* _WHAT TO DO_
Begin with the line holding "Where should I click to: Click the Email", then print every line after it through the end of the data, exactly and with nothing added.

* _THE DATA_
*****

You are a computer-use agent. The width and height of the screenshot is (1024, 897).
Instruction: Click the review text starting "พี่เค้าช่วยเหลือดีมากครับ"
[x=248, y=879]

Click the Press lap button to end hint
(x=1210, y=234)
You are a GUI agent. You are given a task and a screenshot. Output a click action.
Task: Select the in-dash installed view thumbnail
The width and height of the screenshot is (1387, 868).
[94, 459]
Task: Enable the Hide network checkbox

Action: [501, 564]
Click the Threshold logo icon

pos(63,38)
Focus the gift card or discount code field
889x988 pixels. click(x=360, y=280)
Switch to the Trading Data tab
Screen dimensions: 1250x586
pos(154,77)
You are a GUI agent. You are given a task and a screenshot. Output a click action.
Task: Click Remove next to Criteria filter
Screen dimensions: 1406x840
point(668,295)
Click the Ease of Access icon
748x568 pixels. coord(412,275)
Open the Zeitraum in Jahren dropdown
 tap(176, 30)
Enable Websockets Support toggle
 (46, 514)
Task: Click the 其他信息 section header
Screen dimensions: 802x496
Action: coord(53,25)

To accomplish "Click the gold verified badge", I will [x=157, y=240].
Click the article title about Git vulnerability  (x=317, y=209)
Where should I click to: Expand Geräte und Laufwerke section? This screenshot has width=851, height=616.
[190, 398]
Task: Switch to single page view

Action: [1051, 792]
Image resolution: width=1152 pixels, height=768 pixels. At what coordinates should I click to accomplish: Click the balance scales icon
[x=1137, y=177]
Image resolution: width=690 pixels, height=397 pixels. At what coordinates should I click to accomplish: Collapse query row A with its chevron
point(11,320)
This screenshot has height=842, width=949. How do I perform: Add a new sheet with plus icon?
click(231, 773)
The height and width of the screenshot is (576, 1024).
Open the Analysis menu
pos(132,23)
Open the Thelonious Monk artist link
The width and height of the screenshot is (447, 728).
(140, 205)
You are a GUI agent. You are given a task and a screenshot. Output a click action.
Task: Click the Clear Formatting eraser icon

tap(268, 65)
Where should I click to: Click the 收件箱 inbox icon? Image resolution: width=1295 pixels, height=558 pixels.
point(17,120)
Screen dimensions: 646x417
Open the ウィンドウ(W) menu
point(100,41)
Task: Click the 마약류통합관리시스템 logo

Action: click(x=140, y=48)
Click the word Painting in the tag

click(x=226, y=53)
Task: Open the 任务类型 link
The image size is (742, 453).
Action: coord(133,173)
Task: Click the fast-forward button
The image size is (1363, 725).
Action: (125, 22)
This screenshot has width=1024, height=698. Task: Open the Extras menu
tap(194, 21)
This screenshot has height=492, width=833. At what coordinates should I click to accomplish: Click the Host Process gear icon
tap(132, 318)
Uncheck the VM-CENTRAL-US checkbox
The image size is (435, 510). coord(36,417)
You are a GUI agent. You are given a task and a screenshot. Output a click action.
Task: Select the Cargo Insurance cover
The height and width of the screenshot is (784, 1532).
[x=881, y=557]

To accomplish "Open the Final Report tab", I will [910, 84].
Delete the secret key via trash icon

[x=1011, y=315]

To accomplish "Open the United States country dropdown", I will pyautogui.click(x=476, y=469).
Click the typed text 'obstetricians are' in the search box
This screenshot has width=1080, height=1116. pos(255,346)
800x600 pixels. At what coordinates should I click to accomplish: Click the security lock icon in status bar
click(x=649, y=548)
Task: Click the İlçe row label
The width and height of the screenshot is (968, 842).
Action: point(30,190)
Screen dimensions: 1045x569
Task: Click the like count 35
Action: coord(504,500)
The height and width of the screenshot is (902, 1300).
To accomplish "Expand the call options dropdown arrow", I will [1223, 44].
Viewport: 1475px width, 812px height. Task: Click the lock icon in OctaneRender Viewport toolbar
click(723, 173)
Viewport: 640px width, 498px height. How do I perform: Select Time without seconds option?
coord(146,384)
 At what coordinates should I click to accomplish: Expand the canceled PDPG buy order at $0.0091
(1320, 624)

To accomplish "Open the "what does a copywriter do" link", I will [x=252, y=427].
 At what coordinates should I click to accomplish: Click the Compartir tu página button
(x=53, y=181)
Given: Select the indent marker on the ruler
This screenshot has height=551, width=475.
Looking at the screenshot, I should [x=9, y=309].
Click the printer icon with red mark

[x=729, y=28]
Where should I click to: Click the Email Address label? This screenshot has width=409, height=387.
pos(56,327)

*****

* _RESPONSE BELOW_
Where should I click to: Click the Email Address label? This screenshot has width=409, height=387.
pos(56,327)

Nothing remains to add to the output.